FAST only or FAST and AVOD
A question floating around the industry is can FAST and AVOD sit nicely next to each other? Rakuten TV and Filmzie are confident the two services can co-exist and are complementary. Particularly with the whole decision fatigue around so many different services to choose from. The beauty of this new streaming era is the possibility of offering both, live and on demand, for the user to choose what experience they want: just turning something on, or searching for what they want to watch. Viewers are already used to flicking on the TV and having it all shown there.
Europe might be trailing behind slightly, but the team at Pluto TV, which launched in Europe already three years ago, attends the European FAST market as the US. What created the boom in the US was the penetration of connected TVs. America is more advanced in its scale and size, but Europe goes the same way.
Local – Glocal – Local
Samsung is ramping up efforts to stream local TV news across its ad-supported branded “TV Plus” platform, which reaches 23 countries and more than 106 million devices globally. In a recent survey conducted by YouGov on behalf of the South Korean consumer electronics giant, respondents confirmed that TV viewing across the U.S. remains overwhelmingly strong, with local news leading the pack with 62%, followed by national/political (55%) and international news programming (24%). But not only news are the main local content reigning FAST, BBC just launched BBC Travel, BBC History, BBC Drama, BBC Doctor Who on the Samsung TV Plus platform across four European countries, followed by the roll-out of these channels on Pluto TV all with local language soundtrack available.

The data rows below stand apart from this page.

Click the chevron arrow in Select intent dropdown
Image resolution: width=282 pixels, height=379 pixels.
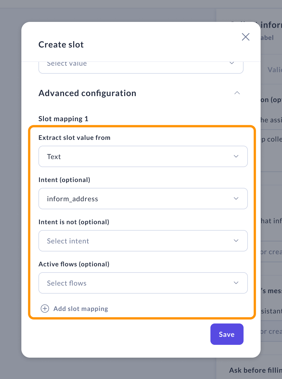click(x=236, y=241)
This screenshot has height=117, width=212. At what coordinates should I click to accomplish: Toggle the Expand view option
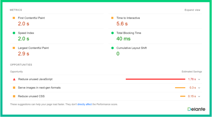(x=192, y=10)
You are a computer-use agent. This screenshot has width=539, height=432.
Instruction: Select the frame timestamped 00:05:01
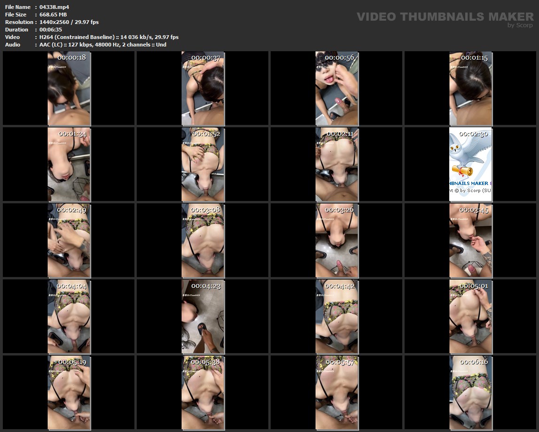click(x=470, y=316)
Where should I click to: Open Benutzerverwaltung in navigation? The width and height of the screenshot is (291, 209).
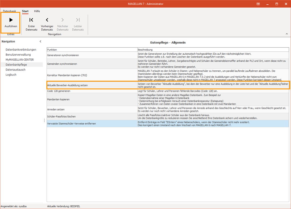(18, 55)
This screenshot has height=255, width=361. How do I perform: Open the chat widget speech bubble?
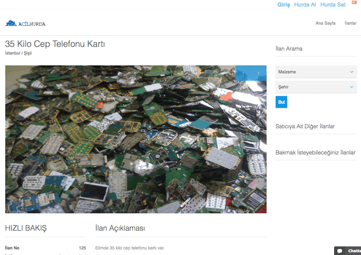(340, 251)
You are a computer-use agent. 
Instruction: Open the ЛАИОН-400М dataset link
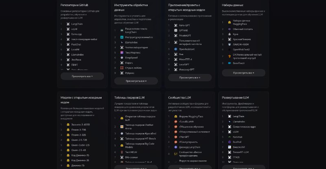point(241,44)
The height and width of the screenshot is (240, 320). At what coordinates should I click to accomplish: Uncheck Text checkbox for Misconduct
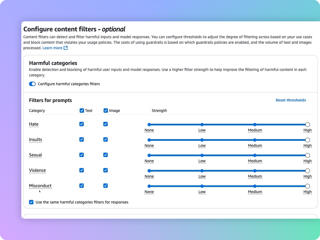[82, 186]
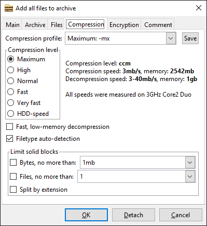Click the archive icon in title bar
The height and width of the screenshot is (226, 207).
pyautogui.click(x=9, y=8)
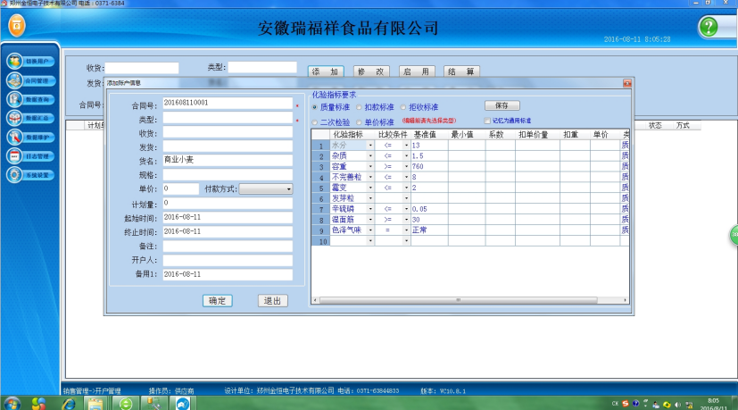Enable the 记忆为通用标准 checkbox
Viewport: 738px width, 410px height.
tap(487, 121)
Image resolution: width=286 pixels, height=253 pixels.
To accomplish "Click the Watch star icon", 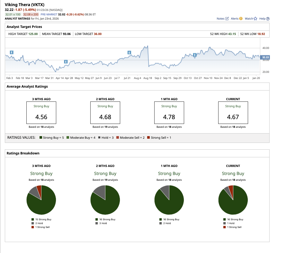I will (x=255, y=19).
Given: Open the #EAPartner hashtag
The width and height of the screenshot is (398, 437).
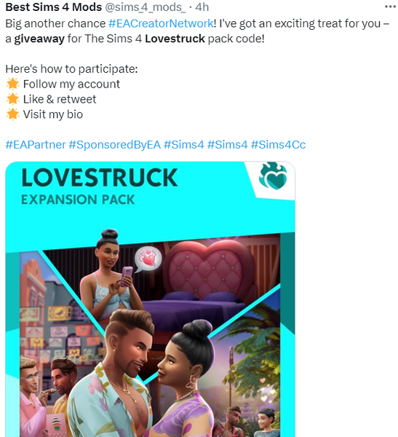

With the exception of news, rest of the content can be offered in local languages as Netflix did an amazing job having viewers already used to consuming original content in its original language, opening local content to the world and making international distribution easier.
Bottom line, platforms need to bring simplicity, and focus on distribution. FAST is an integrated business model that brings together advertisers, platforms and devices and content owners. The right distribution strategy together with branded marketing to raise awareness of the service, will make a big difference in your FAST channel success. Streaming distribution is directly managed by platform operators, we only need to see if FAST will provoke the same effect that SVOD has done to traditional Pay TV.